Benralizumab used to treat near-fatal asthma

Asthma

By Nicola Garrett

12 Feb 2020

Benralizumab has been used to treat an acute asthma attack in a patient with a serious adverse reaction to steroids, respiratory physicians in the UK report.

The anti-IL5ra monoclonal antibody is licensed in the UK for the prevention of asthma attacks only.

The team of doctors from the Nuffield Department of Clinical Medicine, Oxford, detailed the case of a 52-year old man with asthma who had experienced central serous retinopathy after a course of dexamethasone, resulting in complete vision loss which took him four months to recover from.

His asthma was usually well controlled on budesonide/formoterol 200/6µg two puffs twice a day with a best expiratory flow rate (PEFR) of 450L/min at 87% of predicted PEFR (520L/min).

Upon presenting to emergency with symptoms consistent with a near fatal asthma attack the patient was treated with hourly short acting beta-2 agonists, short acting muscarinic receptor antagonists and oxygen.
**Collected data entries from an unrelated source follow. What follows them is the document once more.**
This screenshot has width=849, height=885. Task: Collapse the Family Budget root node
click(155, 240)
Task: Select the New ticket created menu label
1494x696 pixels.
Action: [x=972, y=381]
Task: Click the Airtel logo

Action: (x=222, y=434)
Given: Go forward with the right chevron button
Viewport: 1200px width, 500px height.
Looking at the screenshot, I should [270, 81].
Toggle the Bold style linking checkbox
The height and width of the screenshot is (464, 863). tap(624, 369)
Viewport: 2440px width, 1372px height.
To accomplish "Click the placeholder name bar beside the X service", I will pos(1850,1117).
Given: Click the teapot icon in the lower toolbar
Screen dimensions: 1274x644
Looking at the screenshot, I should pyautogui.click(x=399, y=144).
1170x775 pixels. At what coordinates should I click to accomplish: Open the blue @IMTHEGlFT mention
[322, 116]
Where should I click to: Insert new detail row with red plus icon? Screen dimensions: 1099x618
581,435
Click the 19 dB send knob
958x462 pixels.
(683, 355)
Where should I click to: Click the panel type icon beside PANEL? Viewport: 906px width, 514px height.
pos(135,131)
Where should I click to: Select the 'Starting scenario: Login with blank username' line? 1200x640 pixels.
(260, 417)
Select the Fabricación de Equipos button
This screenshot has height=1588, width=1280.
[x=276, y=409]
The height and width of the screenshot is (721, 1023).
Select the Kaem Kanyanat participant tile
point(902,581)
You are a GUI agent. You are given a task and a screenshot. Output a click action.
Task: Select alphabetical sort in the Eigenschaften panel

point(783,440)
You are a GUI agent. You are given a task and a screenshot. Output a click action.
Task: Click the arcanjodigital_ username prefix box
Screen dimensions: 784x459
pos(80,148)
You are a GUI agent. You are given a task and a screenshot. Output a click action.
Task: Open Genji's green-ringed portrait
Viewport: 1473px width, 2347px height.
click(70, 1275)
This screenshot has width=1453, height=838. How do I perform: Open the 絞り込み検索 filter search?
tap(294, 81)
The patient was also given IV magnesium, aminophylline and oral montelukast and carbocysteine.

The patients symptoms improved slightly but deteriorated when aminophylline was reduced.

The doctors noted that the patient continued to have an elevated PBEC, with a peak at 840 cells/uL on the 16th day of admission when his sputum eosinophil count was 44% and inhaled nitric oxide was 28 ppb.

“We postulated that the persistent eosinophilic inflammation was the likely driver for his incomplete recovery and proposed an alternative method of eosinophil suppression,”the authors  wrote in their case study published in the American Journal of Respiratory and Critical Care Medicine.

Within six hours of initiating benralizumab the patient achieved a clinically significant improvement in breathlessness, wheeze and cough.

Within 19 hours of treatment there was marked improvement of post-bronchodilator lung function with a PEFR increase from 270L/min to 370 L/min and a FEV1 from 1.34L to 2.26L.

He was discharged from hospital two days later.

“The prompt clinical improvement supports our hypothesis that T-helper 2 eosinophil-mediated inflammation was the primary driver of symptoms and raises the possibility that rapid onset biological treatment targeting this pathway may be a future non-corticosteroid treatment of eosinophilic acute attacks,” they added.